Though the economy has recovered from the economic woes of the most recent recession, that period changed how Americans shopped.

In some cases we're a more careful nation with many of us being aware that just because the good times are rolling does not mean it has to stay that way forever. With its report "How America Shops Now," Consumer Reports detailed some of these changes and found a changed but defiant nation.

"The Great Recession that started in late 2007 turned the American shopper -- famous for our free-spending ways -- into the American scrimper," wrote CR. "Thanks to the downturn we've been buying less of everything from housing to haircuts, driving our cars till they drop, and putting off big life moments such as getting married and having babies."

That's true and despite the recovery the consumer affairs magazine found that only seven in 10 people now feel they have enough money to make purchases they have put off.

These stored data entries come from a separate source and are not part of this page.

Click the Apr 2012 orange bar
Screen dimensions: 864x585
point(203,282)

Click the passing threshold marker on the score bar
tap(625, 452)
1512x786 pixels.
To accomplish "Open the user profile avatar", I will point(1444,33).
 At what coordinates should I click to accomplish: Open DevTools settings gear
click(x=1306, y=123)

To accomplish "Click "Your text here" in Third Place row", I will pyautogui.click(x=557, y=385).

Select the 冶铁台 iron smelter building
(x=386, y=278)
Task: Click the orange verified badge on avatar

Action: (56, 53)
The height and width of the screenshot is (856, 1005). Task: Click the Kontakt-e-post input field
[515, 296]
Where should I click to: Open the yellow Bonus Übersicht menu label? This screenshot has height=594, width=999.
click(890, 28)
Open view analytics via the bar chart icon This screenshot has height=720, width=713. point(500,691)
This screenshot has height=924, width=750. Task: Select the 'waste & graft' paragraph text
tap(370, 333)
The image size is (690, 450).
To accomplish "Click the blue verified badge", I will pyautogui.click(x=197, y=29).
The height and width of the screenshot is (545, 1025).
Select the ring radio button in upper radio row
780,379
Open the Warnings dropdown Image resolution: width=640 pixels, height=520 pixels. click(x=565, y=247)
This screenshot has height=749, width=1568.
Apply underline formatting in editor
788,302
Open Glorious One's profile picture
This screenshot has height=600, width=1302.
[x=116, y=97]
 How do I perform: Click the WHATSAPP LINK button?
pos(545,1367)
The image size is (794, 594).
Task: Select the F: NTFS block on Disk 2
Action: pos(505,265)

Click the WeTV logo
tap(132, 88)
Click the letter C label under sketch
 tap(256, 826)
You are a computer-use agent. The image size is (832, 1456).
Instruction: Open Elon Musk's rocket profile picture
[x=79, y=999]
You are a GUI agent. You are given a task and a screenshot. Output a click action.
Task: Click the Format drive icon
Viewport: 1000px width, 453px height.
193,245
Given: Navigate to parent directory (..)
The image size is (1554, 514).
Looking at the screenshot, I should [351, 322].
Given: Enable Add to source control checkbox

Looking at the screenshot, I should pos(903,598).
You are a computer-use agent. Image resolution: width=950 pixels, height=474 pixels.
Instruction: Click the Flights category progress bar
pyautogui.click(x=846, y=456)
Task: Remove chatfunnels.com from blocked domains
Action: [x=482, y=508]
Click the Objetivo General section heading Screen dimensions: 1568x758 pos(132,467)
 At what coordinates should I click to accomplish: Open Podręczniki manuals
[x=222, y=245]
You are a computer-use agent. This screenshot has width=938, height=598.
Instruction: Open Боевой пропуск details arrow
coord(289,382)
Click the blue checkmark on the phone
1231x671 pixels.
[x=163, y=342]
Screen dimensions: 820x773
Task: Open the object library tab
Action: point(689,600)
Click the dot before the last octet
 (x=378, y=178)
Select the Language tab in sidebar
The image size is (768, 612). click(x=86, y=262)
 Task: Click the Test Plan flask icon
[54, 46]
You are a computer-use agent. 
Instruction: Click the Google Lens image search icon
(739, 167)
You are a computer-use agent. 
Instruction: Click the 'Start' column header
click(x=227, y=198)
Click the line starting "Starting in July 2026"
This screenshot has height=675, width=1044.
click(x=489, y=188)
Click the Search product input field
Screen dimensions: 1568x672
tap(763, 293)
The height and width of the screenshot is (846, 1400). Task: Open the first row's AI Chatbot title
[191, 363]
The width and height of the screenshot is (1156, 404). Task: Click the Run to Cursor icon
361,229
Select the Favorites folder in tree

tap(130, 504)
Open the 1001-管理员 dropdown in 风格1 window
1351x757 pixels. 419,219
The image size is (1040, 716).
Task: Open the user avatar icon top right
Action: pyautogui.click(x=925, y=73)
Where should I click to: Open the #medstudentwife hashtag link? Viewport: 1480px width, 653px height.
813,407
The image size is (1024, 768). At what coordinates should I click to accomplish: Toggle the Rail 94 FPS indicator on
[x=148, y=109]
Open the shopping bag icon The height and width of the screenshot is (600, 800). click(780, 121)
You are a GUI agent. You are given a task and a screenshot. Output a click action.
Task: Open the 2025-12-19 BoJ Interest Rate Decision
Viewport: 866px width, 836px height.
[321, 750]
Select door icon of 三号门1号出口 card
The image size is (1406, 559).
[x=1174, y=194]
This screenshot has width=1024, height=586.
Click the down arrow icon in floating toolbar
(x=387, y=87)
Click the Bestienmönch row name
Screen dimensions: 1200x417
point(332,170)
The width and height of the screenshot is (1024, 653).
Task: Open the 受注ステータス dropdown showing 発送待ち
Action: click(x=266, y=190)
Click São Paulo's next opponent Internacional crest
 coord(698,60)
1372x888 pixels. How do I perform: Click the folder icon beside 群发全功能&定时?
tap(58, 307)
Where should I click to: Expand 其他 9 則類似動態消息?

And even those who are doing fine now are still more cautious than they were in the past.

"People have just been traumatized," Rutgers Public Policy Professor Carl Van Horn, who is the director of the John J. Heldrich Center for Workforce Development, and author of the book, Working Scared (or Not at All), told CR. "They're still struggling, worried, and anxious. Even though they're working, they don't believe their jobs are stable, they fear layoffs, and there's a sense of impermanence."

But no matter how frightened people are or how bad things got for them, a shockingly high percentage of people won't give up pay television regardless of how bad the economy gets.

Survey says!
The survey found that 38% of Americans would find a way to pay for premium, streaming, or pay TV "no matter what the economy does." That's well ahead of the 17% who would not give up paying for haircuts and the 11% each who said they would find a way to pay for cigarettes or Starbucks (NASDAQ:SBUX) / Dunkin' Donuts (NASDAQ:DNKN)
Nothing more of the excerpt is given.